= Task =
For this exercise, please return exactly the line containing "1164x375 pixels. At" and each line after it through the end of the records, with no pictures included.

[Stored dataset items]
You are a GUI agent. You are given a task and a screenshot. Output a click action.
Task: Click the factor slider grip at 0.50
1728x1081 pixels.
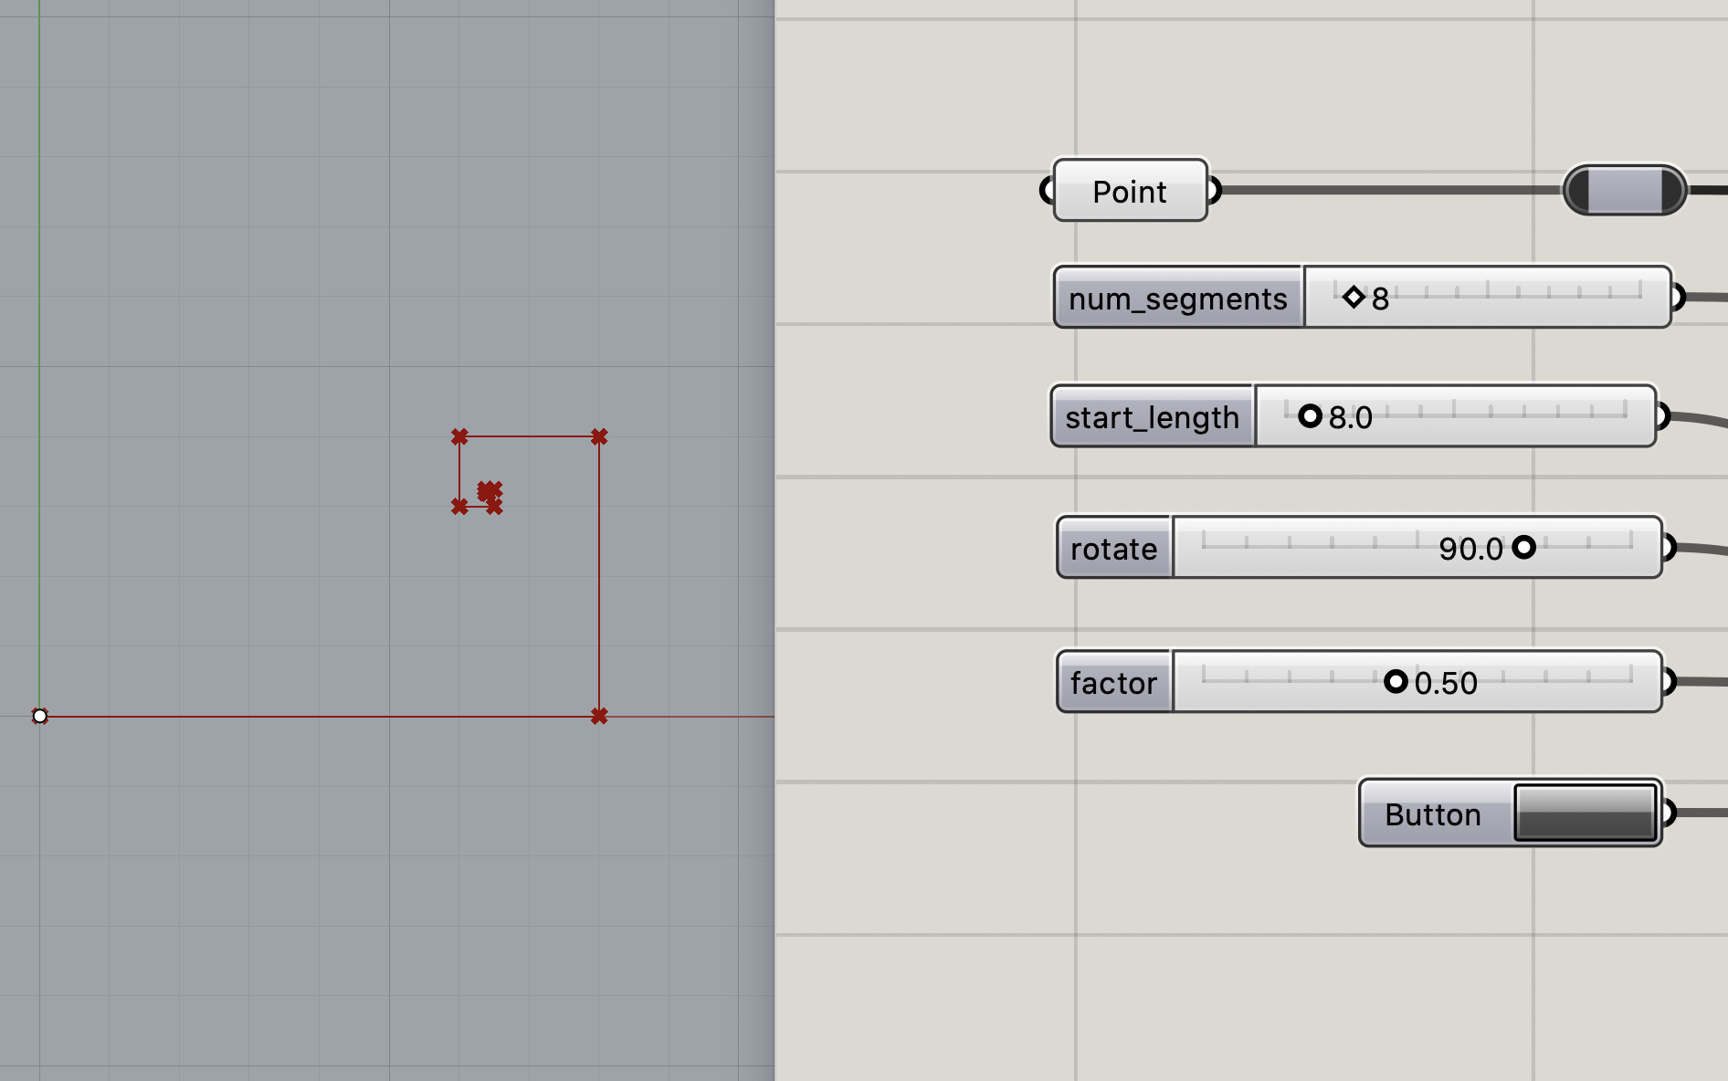coord(1397,682)
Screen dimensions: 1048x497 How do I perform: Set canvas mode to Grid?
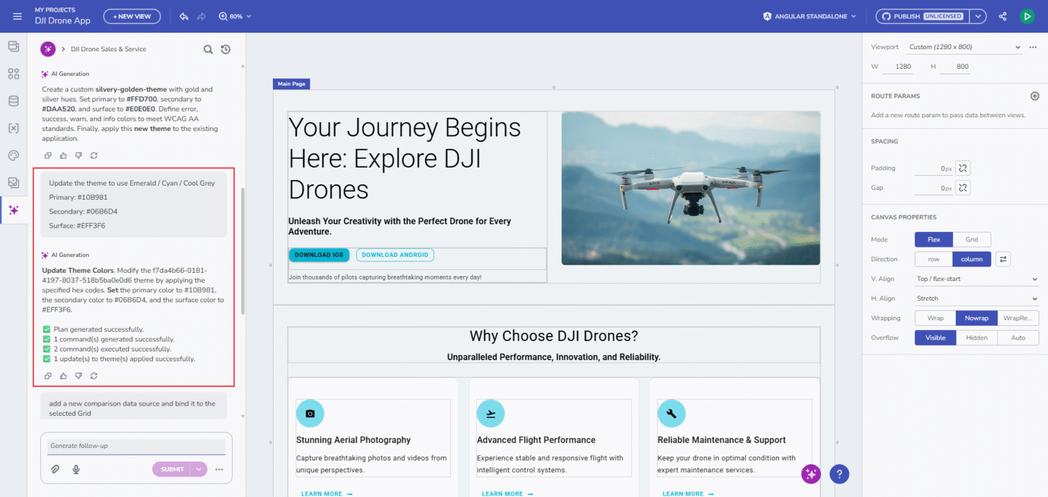click(x=972, y=239)
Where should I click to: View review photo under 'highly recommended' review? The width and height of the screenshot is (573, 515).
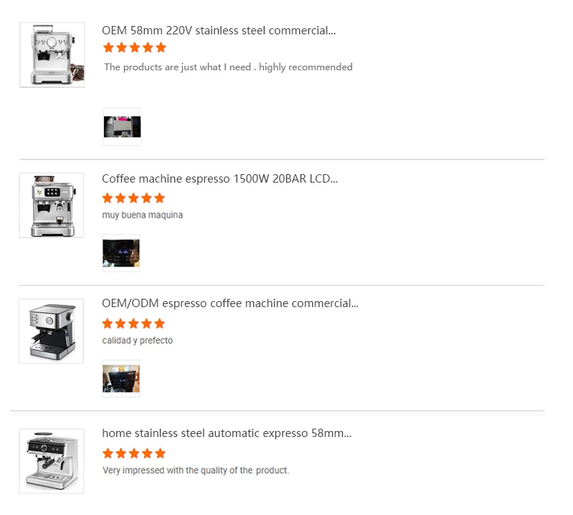point(122,127)
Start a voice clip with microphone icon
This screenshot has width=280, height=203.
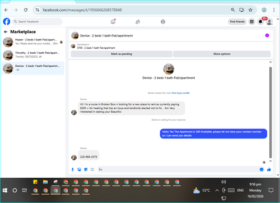point(73,169)
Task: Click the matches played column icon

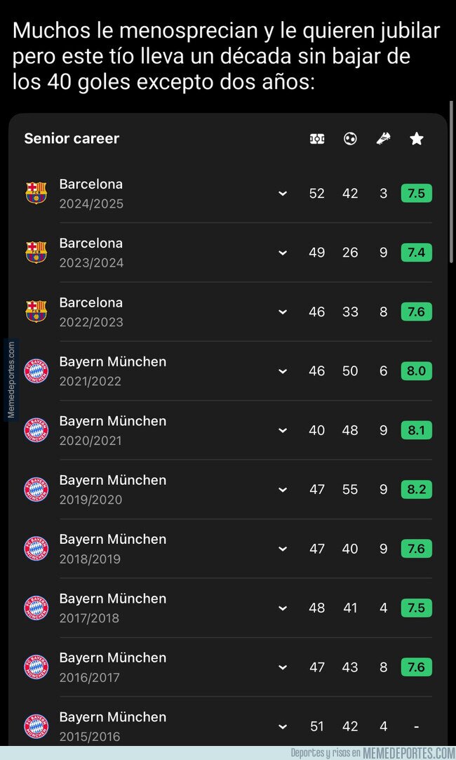Action: 317,139
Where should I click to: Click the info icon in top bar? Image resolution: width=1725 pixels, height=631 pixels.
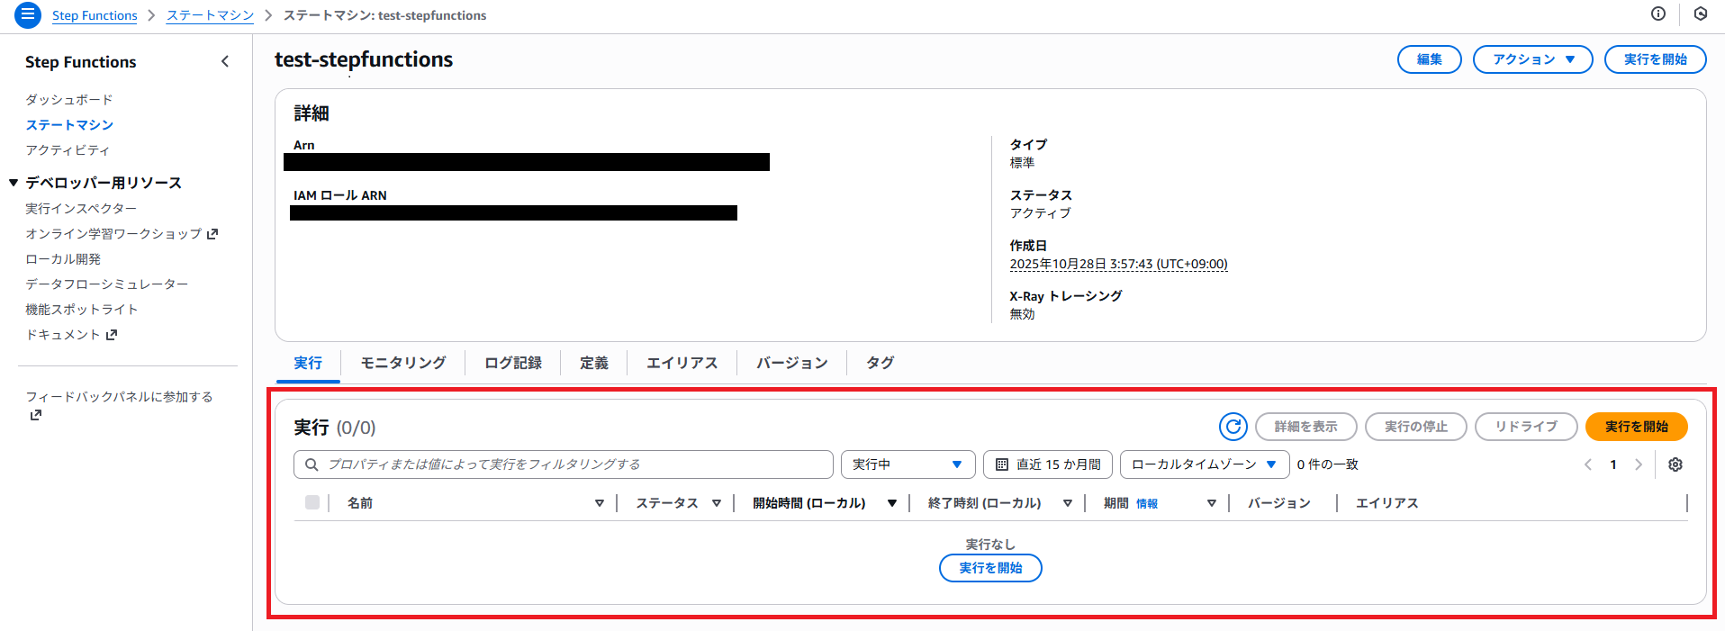pyautogui.click(x=1657, y=14)
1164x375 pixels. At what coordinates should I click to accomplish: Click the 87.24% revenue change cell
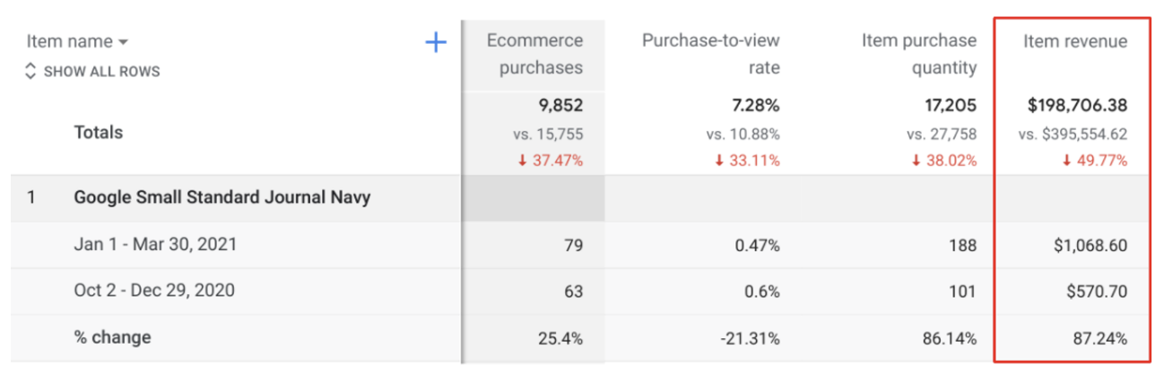click(1099, 338)
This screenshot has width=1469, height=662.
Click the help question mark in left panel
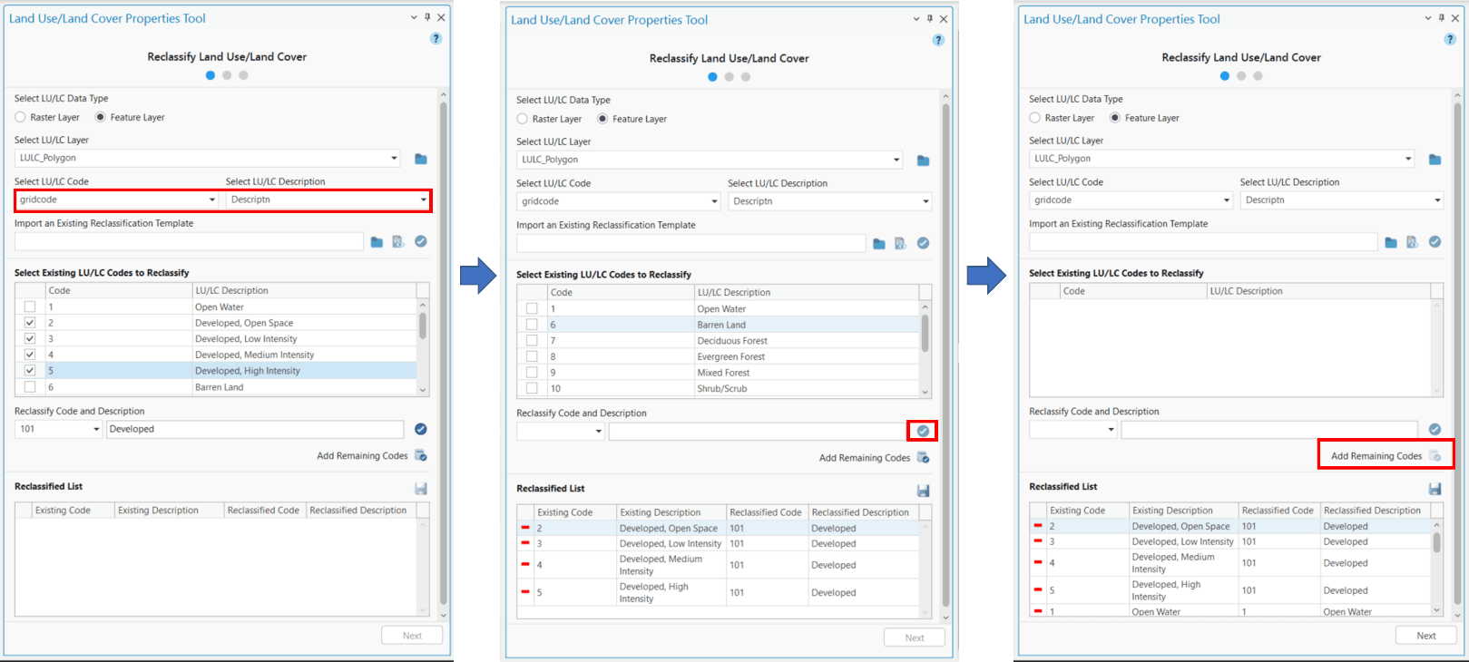[x=436, y=38]
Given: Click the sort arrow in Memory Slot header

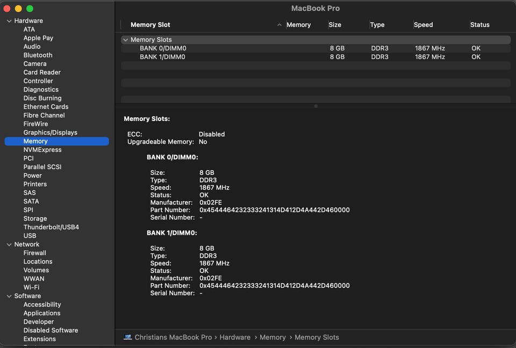Looking at the screenshot, I should [279, 25].
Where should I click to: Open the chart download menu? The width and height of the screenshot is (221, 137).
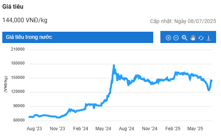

= Answer to the exercise =
1164x375 pixels. At what coordinates should I click to accomplish: Click the 87.24% revenue change cell
click(1099, 338)
This screenshot has width=1469, height=662.
Click the help question mark in left panel
[x=436, y=38]
Given: Click the sort arrow in Memory Slot header

Looking at the screenshot, I should [279, 25].
Where should I click to: Open the chart download menu? The width and height of the screenshot is (221, 137).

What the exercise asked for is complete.